Buenos días. Les comento algunas noticias que pueden leer hoy en la diaria.
Tras la reforma jubilatoria que se aprobó en 1996, algunas voces sensatas alertaron que, en períodos largos, el rendimiento de las inversiones realizadas por las administradoras de fondos de ahorro previsional (AFAP) no iba a poder ser muy distinto del promedio en Uruguay. Sin embargo, una pieza publicitaria de la época planteaba que ese rendimiento les iba a permitir a los futuros jubilados hacer turismo espacial. El ahorro previsional en las AFAP era en aquel momento obligatorio para determinadas personas (y ahora, debido a la ley aprobada por el oficialismo saliente en 2023, es obligatorio para cualquier asalariado), pero si hubiera sido voluntario, quizá mucha gente se habría afiliado a estas empresas privadas creyendo en promesas engañosas. Algo así sucedió en el sector de los fondos ganaderos, hoy en crisis y con unos 7.000 damnificados.
Conexión Ganadera comenzó a funcionar en 1999. El negocio que le ofrecía a sus clientes era, en términos muy simplificados, que invirtieran en animales de los que no tendrían que ocuparse y recibieran una rentabilidad prefijada, por encima de la que es habitual para los productores. El mismo tipo de actividad desarrollaron luego, en menor escala, las firmas Grupo Larrarte y República Ganadera, que quebraron el año pasado. La situación de Conexión Ganadera es actualmente calamitosa, con pérdidas de unos 230 millones de dólares, y las perspectivas para sus clientes son sombrías.

+ + + + +

**Ejercicios:**
1. Transcriba sin cambios el fragmento del texto sobre los fondos ganaderos que comienza en "Tras la reforma" y sigue hasta "unos 7.000 damnificados.".
2. Resuma en dos oraciones el texto sobre los fondos ganaderos.
3. Redacte la continuación del texto sobre los fondos ganaderos a partir de su última oración.
Las líneas no se necesitan para resolver los ejercicios.

**Datos proporcionados:**
+ + + + +

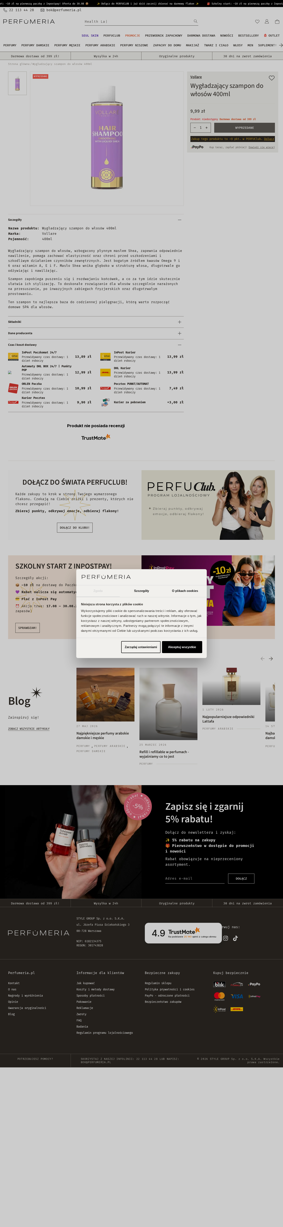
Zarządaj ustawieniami (141, 647)
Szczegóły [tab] (141, 590)
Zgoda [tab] (98, 590)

+ + + + +

**Respuestas:**
1.
Tras la reforma jubilatoria que se aprobó en 1996, algunas voces sensatas alertaron que, en períodos largos, el rendimiento de las inversiones realizadas por las administradoras de fondos de ahorro previsional (AFAP) no iba a poder ser muy distinto del promedio en Uruguay. Sin embargo, una pieza publicitaria de la época planteaba que ese rendimiento les iba a permitir a los futuros jubilados hacer turismo espacial. El ahorro previsional en las AFAP era en aquel momento obligatorio para determinadas personas (y ahora, debido a la ley aprobada por el oficialismo saliente en 2023, es obligatorio para cualquier asalariado), pero si hubiera sido voluntario, quizá mucha gente se habría afiliado a estas empresas privadas creyendo en promesas engañosas. Algo así sucedió en el sector de los fondos ganaderos, hoy en crisis y con unos 7.000 damnificados.

2. Tras la reforma jubilatoria de 1996 hubo advertencias de que el rendimiento de las AFAP no podría ser muy distinto del promedio en Uruguay, aunque la publicidad de la época prometía turismo espacial. Algo así sucedió con los fondos ganaderos, hoy en crisis y con unos 7.000 damnificados: Conexión Ganadera, que desde 1999 ofrecía invertir en animales con una rentabilidad prefijada, registra pérdidas de unos 230 millones de dólares, y Grupo Larrarte y República Ganadera, que desarrollaron la misma actividad en menor escala, quebraron el año pasado.

3.
La historia incluye varios componentes complicados. Uno de ellos tiene que ver con la regulación estatal de la actividad que realizaban estas empresas, en qué medida pudo o debió ser mayor y qué ajustes hay que realizarle ahora, aparte de avanzar en la educación financiera para que haya menos víctimas ingenuas. En estos días se ha sostenido que el Estado no debe meterse en “negocios entre privados” que tienen un inevitable factor de riesgo, pero este criterio sólo es aplicable si se puede descartar la existencia de intenciones de estafa.
Esto nos lleva al tema, no menos complejo, de la responsabilidad que les corresponde a quienes dirigían las firmas. En las empresas que ofrecían “bonos ganaderos” había personas con mucho conocimiento de la actividad agropecuaria, y cuesta imaginar que esa gente ignorara qué niveles de rentabilidad era razonable esperar, aun si toda la operativa se realizaba con las mejores intenciones y altos niveles de solvencia.
Por último, es posible que entre los clientes hubiera, además de ingenuos, gente que aprovechaba el mecanismo de los “bonos ganaderos” para lavar dinero, o que sabía lo suficiente de la actividad agropecuaria para darse cuenta de que, tarde o temprano, los últimos inversores pagarían la fiesta, como sucede en las llamadas “estafas piramidales”. Sin embargo, resulta bastante lamentable que en las conversaciones sobre el asunto haya quienes señalan como culpables, colectivamente, a las personas damnificadas que “se quisieron hacer millonarias”, e incluso parezcan regocijarse porque perdieron sus inversiones. En este tipo de comentarios aflora una faceta de la uruguayez que debería avergonzarnos.
Hasta mañana.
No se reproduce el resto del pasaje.